Transforming data from pointless to practical
What could you be doing with your data?
Many companies invest in collecting data, but to what end? Today, data is being amassed at ever-increasing rates by governments, multinational corporations, not-for profit organisations and even small business.
Data comes in different forms, including numerical or text-based. Numerical data might come from things like measurements or points scored, whereas text-based data might come from demographic information like age, gender, location or interests.
Organisations are always trying to figure out how to use what they collect in a practical and meaningful way. And many are only scratching the surface.
The most important thing to remember is that data on its own is often useless. It’s when you add context, by comparing it with other data sets or benchmarks, that you get insights. And once you have those insights, you can take-action. Data is a catalyst!
What data do you have at your fingertips
It’s possible you have a variety of data available to you without even knowing it. From internet usage to the number of steps taken in a day, there are hundreds of data sets organising and controlling the information around you.
If you work in a school, you may have access to:
- Student demographic information
- Power usage data
- Academic or sporting achievement data
- State or national benchmark data
- Qualitative data from interviews or surveys.
Of course, it’s important to understand the restrictions around accessing or sharing certain types of data, particularly personally identifiable information such as student names, addresses or sibling names. Depending on your internal policies (which should be guided by relevant legislation), you may be able to view or use basic demographic data.
Interesting ways data has been used
Google brought together cloud computing, geo-mapping and machine learning to tackle a global problem. By using AI and satellite data, they took on illegal fishing. They started with maps containing 22 million data points showing where ships are in the world’s waterways. Engineers from Google then applied machine learning to the data, allowing them to identify why a vessel was at sea. They ultimately created a tool called the Global Fishing Watch. It shows where fishing is happening and allows authorities to identify illegal fishing activity.
France is leveraging big data to improve staffing in hospitals. The pilot program uses 10 years’ worth of hospital admissions records, which data scientists processed using “time series analysis” techniques. This allowed the researchers to see relevant patterns in admission rates. Then, they use machine learning to create algorithms that predict future admissions trends as accurately as possible.
Australia’s state and federal governments share significant amounts of anonymous data publicly as open data. Businesses and individuals can easily access this data at no cost. The data can be used to create economic and social benefits, and events like hackathons and Startup Weekends regularly shine a spotlight on these opportunities.
How can you turn your data into actionable insights?
Data is only half the story. A list of values or answers presented in isolation doesn’t tell anybody anything.
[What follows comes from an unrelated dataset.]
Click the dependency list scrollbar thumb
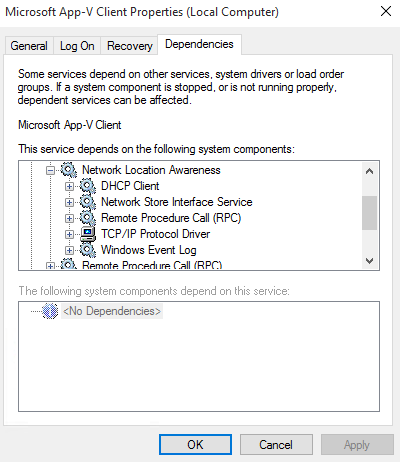 point(369,213)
But when you use it to answer a question, identify a problem, or solve a problem, data becomes much more helpful.
Start with a hypothesis
One way to approach a set of numbers is to begin with a hypothesis. For example, you might surmise that your school’s poor solar power generation is because you’ve had a lot of cloudy days recently. From there, you can examine weather data alongside solar generation. It could also be helpful to look at other schools in your area to see if their solar generation is performing similarly.
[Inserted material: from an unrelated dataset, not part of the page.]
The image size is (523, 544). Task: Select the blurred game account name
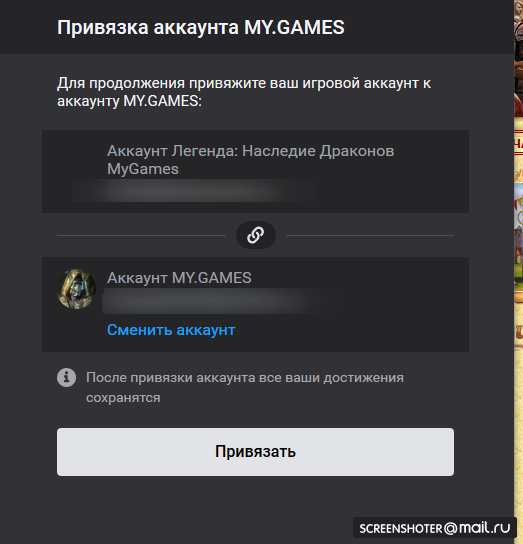[194, 190]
Once you’ve collated the relevant data, you can examine it to see what the reality is. In this example, you might notice that there actually weren’t many cloudy days. Or perhaps there was some, but other schools didn’t experience similar drops in solar generation.
After you’ve examined the data, you can draw a conclusion. The conclusion in this scenario may be that weather isn’t causing your poor solar generation.
The final step is your action. If weather can’t explain the occurrence, you’ll need to do some digging. Whether it’s dirty panels, damaged wiring from a storm or something else, the data shows that further investigation needs to happen.
Identify or solve a problem
Another way to apply your data in a practical setting is to identify a problem. If you have a pain point, you can often use your data to understand the problem more thoroughly or even identify a solution.
For example, you might notice that while children are enthusiastic about the school’s sustainability program, parents are more difficult to get on board. The problem statement might be ‘parents aren’t engaging with or supporting school sustainability initiatives’.
You can use demographic data to infer why they might be reluctant to be more involved. In suburbs where both parents are likely to be full-time workers, it might be a simple case of being time-poor. In other suburbs, topics like sustainability might be a lower priority for parents struggling to make ends meet.
In this case, data might also be the solution! If you can understand what the barriers to engagement are, then you can come up with ideas to reduce the obstacles standing in the way of their involvement. To allow time-poor parents to get on board, you can trial initiatives that actually make their day easier, or at least require little extra time from their day.
Data is an incredible asset to your school
Whether you’re using it to educate or looking for ways to use data to improve your school’s environmental footprint, there’s no denying the opportunities data presents.
With an inspiration and experimentation, data can be applied in many different situations to bring about real impact and change.